If you are reading this and you are not me, you should navigate to this link: https://ml-ops.org/
There are so many basis and nice charts that explain What is Machine Learning Operations (or ml-ops). I’m doing a summary for me 🙂
Definition of MLOps
The term Machine Learning Operations is defined as “the extension of the DevOps methodology to include Machine Learning and Data Science assets as first-class citizens within the DevOps ecology.
Overview of the End-to-End Machine Learning Workflow
The main phases are:
- Data Engineering: data acquisition & data preparation,
- ML Model Engineering: ML model training & serving, and
- Code Engineering :integrating ML model into the final product.

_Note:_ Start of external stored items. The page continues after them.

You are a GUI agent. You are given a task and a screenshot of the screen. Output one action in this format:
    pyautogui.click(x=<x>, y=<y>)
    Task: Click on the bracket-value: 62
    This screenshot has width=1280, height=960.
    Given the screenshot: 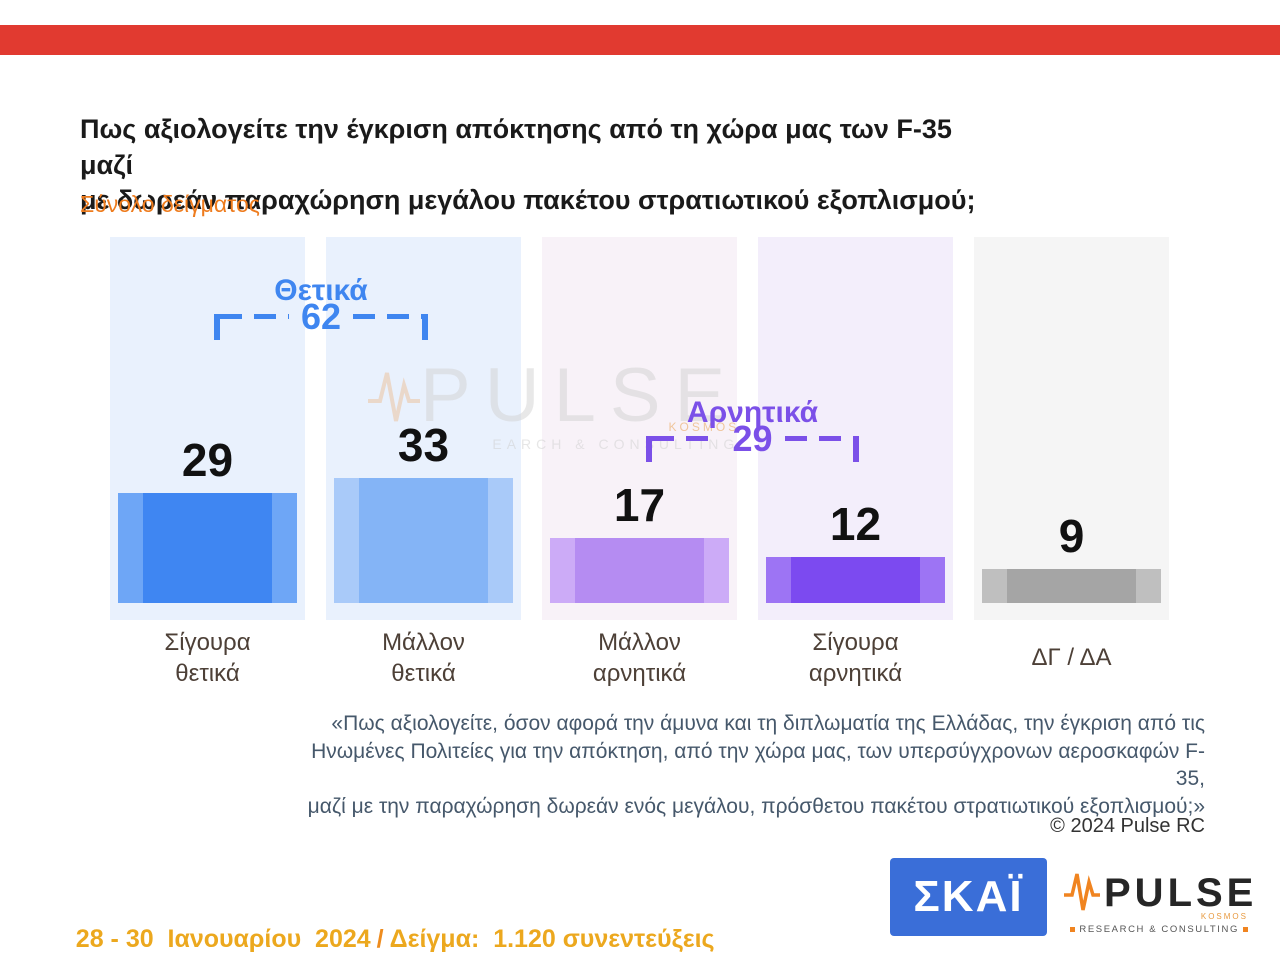 What is the action you would take?
    pyautogui.click(x=321, y=316)
    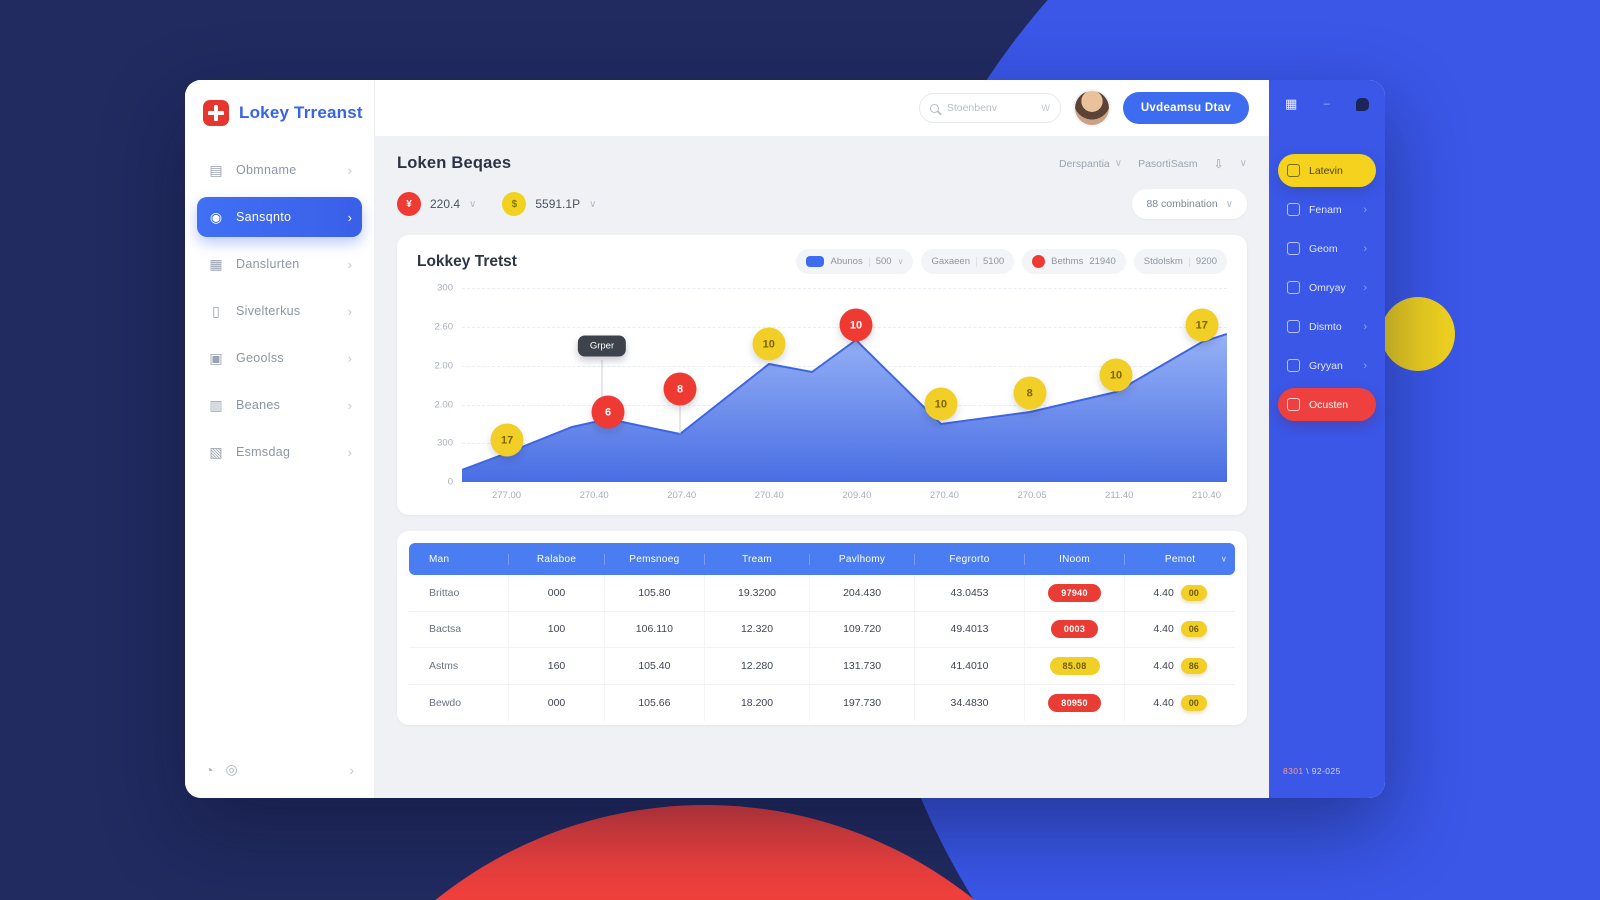 The height and width of the screenshot is (900, 1600). What do you see at coordinates (1326, 104) in the screenshot?
I see `minimize-icon: –` at bounding box center [1326, 104].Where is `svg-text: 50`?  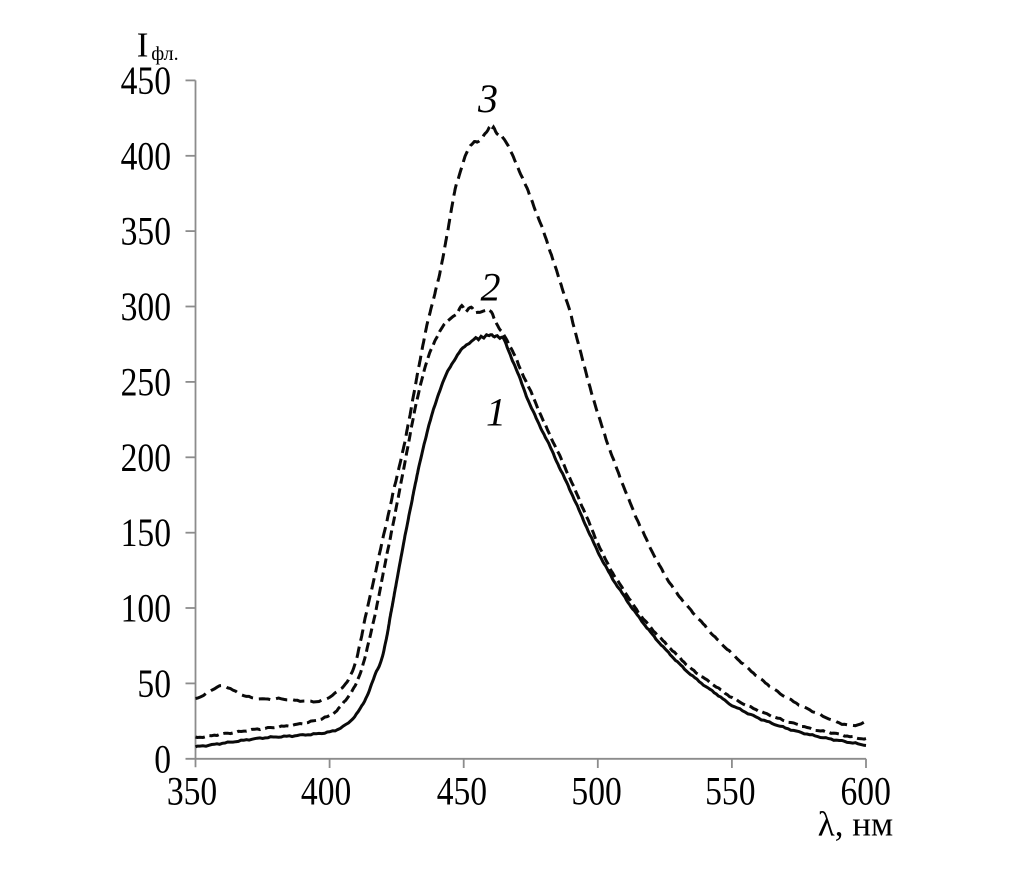 svg-text: 50 is located at coordinates (154, 683).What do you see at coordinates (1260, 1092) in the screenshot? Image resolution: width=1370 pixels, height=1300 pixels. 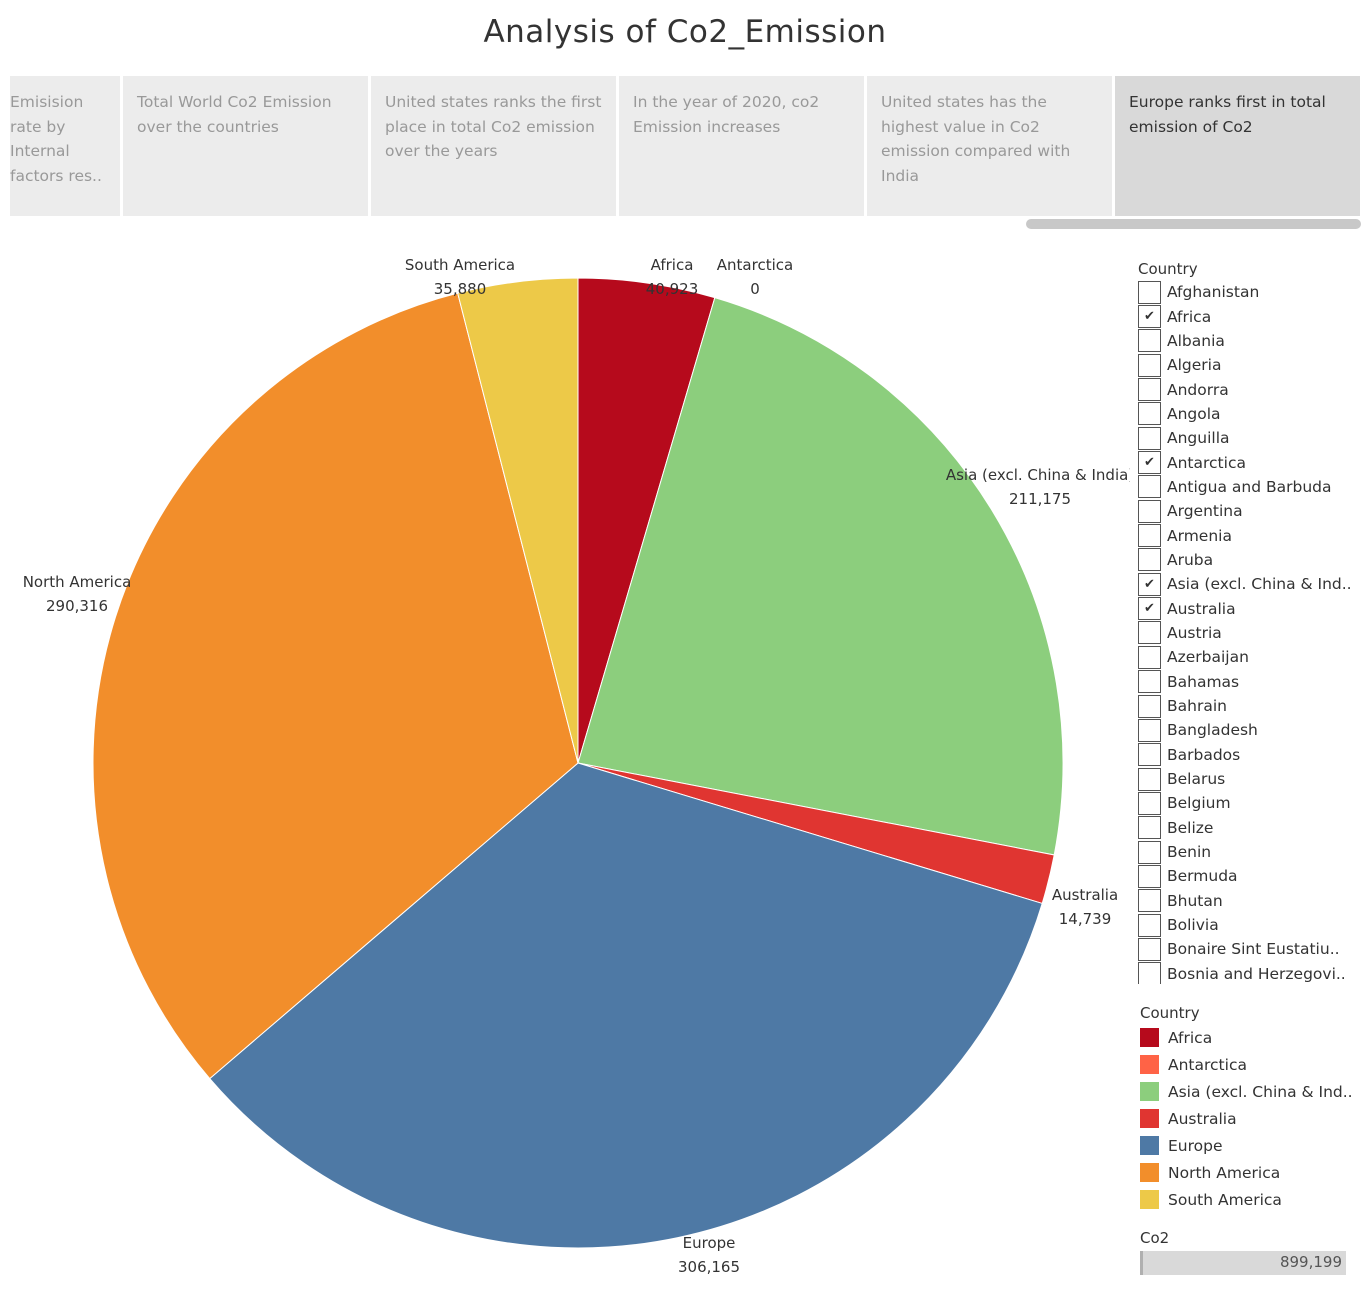 I see `legend-label: Asia (excl. China & Ind..` at bounding box center [1260, 1092].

Iterative-Incremental Process in MLOps
Automation
The level of automation of the Data, ML Model, and Code pipelines determines the maturity of the ML process.
- Manual process
- ML pipeline automation
- CI/CD pipeline automation
The following picture shows the automated ML pipeline with CI/CD routines:
Data Version Control
If you have the lifecycle of your code operating under DevOps and you are using Git to manage all this, how do you manage the versions of data when adding machine learning projects? One possible answer is: Data Version Control.
DVC.org is an Open-source Version Control System for Machine Learning Projects. They have some nice videos where you can see how it works and how they implement so many of the best practices from ml-ops.
For instance, this introduction video: https://www.youtube.com/watch?v=UbL7VUpv1Bs&t=2s
Many necessary processes are included in data science. The programming languages are one of the key components around which data science is built.